Friday at 7 AM was the next weigh-in, after which I walked about 20 yards into the ward and back. Friday at about 10 AM I took my first "around the whole ward" walk, and did three more that day, with the last one being "around the floor" (there were four wards on the floor, I guess the distance was about 300 yards for once around the floor). I was on a diet of clear liquids.
Saturday at 3:30 AM I got out of bed unsupervised for the first time, and walked around the floor. Saturday was a good day: I did four "once around the floor" walks and two "twice around" walks all before 5 PM. Saturday just before noon I lost the Foley Catheter!

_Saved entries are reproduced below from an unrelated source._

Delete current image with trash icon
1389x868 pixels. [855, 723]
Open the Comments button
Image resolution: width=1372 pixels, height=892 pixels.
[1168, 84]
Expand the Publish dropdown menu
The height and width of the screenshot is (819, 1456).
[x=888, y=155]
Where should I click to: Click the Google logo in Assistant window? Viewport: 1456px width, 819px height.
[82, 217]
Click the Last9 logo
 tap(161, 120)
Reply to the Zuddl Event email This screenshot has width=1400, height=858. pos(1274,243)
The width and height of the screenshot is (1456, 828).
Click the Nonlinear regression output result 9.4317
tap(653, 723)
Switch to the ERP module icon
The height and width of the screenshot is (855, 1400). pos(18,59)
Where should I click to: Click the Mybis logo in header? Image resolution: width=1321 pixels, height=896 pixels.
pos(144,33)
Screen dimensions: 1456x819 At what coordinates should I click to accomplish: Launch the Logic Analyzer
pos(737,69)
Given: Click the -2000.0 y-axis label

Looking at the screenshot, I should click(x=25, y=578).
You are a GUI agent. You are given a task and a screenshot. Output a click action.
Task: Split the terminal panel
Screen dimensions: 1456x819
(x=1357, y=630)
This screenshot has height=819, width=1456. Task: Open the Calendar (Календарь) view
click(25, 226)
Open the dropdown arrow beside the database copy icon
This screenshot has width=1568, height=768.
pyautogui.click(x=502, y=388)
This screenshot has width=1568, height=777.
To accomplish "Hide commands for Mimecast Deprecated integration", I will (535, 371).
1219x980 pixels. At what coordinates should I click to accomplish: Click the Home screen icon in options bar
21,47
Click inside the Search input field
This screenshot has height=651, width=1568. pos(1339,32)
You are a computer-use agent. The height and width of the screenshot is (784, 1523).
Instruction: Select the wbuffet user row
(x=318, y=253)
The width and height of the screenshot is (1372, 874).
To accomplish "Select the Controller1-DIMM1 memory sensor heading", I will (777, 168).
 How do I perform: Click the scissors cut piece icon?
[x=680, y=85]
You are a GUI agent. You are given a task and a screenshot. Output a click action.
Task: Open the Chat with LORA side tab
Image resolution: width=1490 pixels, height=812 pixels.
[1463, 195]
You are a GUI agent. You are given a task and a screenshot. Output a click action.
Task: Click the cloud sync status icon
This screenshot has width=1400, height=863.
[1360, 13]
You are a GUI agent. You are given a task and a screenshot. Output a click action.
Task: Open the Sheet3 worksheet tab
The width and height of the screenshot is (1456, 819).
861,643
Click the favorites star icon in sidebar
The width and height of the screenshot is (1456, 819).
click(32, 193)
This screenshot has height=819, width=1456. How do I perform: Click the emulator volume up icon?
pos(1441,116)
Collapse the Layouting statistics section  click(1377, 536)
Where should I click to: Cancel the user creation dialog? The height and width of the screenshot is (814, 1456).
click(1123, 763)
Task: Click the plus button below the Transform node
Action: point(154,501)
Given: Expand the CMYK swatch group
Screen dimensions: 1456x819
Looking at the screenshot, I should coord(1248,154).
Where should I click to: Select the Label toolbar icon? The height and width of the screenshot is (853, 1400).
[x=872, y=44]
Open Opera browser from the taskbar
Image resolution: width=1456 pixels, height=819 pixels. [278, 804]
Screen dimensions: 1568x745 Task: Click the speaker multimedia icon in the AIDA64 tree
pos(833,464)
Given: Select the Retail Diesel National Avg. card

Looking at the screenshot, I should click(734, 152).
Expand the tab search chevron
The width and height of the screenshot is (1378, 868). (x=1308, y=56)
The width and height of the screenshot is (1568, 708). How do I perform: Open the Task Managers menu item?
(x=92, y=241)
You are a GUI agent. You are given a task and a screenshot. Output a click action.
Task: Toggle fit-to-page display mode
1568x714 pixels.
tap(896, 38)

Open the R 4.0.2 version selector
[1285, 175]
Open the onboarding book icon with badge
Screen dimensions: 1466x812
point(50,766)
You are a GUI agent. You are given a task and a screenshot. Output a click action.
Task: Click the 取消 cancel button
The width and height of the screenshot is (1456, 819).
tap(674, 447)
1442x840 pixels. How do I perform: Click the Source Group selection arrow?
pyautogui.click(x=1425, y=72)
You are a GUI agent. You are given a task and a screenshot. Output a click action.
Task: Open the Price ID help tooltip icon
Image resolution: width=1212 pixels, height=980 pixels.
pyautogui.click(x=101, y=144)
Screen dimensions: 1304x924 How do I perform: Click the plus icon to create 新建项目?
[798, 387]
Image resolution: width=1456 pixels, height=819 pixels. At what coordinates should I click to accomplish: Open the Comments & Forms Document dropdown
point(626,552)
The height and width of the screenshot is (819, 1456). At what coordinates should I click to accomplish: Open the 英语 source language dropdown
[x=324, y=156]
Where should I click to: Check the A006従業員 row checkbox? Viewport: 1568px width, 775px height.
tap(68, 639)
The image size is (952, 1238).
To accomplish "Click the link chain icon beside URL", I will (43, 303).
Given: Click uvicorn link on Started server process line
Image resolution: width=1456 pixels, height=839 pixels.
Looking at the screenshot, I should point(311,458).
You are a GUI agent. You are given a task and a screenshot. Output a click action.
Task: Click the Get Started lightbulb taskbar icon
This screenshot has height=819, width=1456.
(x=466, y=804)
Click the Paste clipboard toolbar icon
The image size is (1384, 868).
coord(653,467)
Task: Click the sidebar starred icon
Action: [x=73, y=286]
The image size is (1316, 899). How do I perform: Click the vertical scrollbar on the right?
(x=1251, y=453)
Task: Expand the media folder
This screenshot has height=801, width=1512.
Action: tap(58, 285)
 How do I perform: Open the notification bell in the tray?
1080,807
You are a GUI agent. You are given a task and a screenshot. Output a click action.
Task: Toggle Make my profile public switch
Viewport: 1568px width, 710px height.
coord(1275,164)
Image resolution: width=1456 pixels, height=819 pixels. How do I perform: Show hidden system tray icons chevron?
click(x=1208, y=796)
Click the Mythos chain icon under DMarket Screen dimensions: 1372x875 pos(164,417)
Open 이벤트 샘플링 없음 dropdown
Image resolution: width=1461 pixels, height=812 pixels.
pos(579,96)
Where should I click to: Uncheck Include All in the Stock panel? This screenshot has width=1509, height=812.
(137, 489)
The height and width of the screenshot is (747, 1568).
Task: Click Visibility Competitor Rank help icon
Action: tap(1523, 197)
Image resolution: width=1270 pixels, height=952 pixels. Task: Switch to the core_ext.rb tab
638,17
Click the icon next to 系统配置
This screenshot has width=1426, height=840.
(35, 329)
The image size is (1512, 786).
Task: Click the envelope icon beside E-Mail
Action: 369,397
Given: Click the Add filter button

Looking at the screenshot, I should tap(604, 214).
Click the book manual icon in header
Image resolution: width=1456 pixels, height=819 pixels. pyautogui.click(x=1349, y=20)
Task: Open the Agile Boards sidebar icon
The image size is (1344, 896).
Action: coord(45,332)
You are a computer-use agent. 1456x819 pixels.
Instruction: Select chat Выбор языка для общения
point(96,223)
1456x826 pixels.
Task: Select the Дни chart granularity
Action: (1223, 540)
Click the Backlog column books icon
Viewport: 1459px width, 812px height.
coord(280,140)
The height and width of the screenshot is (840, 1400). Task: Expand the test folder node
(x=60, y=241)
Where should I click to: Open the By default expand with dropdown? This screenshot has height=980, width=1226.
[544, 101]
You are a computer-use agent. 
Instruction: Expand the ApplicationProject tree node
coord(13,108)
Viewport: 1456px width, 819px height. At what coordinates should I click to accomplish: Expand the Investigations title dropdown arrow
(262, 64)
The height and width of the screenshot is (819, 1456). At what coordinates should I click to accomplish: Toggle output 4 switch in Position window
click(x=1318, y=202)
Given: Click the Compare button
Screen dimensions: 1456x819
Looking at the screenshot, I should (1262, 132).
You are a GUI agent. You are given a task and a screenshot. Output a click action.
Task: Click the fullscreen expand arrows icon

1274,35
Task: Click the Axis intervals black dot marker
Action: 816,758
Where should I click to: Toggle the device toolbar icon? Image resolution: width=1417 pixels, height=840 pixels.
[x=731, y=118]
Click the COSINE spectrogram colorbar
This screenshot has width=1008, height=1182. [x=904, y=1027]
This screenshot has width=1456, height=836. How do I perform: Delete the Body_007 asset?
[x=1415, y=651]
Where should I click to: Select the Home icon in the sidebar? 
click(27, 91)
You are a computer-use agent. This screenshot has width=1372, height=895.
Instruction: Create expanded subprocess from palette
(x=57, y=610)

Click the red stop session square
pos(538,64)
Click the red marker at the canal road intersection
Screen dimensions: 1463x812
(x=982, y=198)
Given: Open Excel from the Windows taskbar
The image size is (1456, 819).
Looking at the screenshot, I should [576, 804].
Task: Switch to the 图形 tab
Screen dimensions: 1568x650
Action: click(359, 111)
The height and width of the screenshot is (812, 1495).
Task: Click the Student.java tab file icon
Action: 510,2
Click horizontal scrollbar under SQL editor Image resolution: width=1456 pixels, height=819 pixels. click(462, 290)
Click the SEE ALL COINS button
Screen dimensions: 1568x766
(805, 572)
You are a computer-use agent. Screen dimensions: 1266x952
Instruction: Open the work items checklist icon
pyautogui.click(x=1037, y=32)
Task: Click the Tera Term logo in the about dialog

Saturday evening about 5 PM I got rid of the final IV. I got a liquid supper (milk and soup).
Sunday morning I talked my nurse into accompanying me up and down stairs. We walked from the 4th floor down to the 3rd, then back up to the 4th. That really wowed the doctors later that day! I got my first step up the food chain, from nothing but ice chips to a clear liquid diet (which includes popsicles!) for supper Friday, and got that bumped to any liquids (which include milk and creamed soups) for supper Saturday. Sunday afternoon I was OK'd for a general diet (top rung!).
I was discharged, walking out, not in a wheelchair, Monday at 1 PM.
Print this and take it with you. Show your doctors/nurses, and let them tell you what's best for you, then evaluate your own body and it's reactions and do what's best for you. Doctors tend to reiterate the party line like a mantra; nurses will customize their answer to you. Always be nice to the nurses! Don't patronize them. Don't let your testosterone get in the way of letting them help you. You need it! Don't be whiny and ring them to get your pillow fluffed. Do ask for water or ice chips. Tell them where it hurts; macho ain't gonna heal you sooner.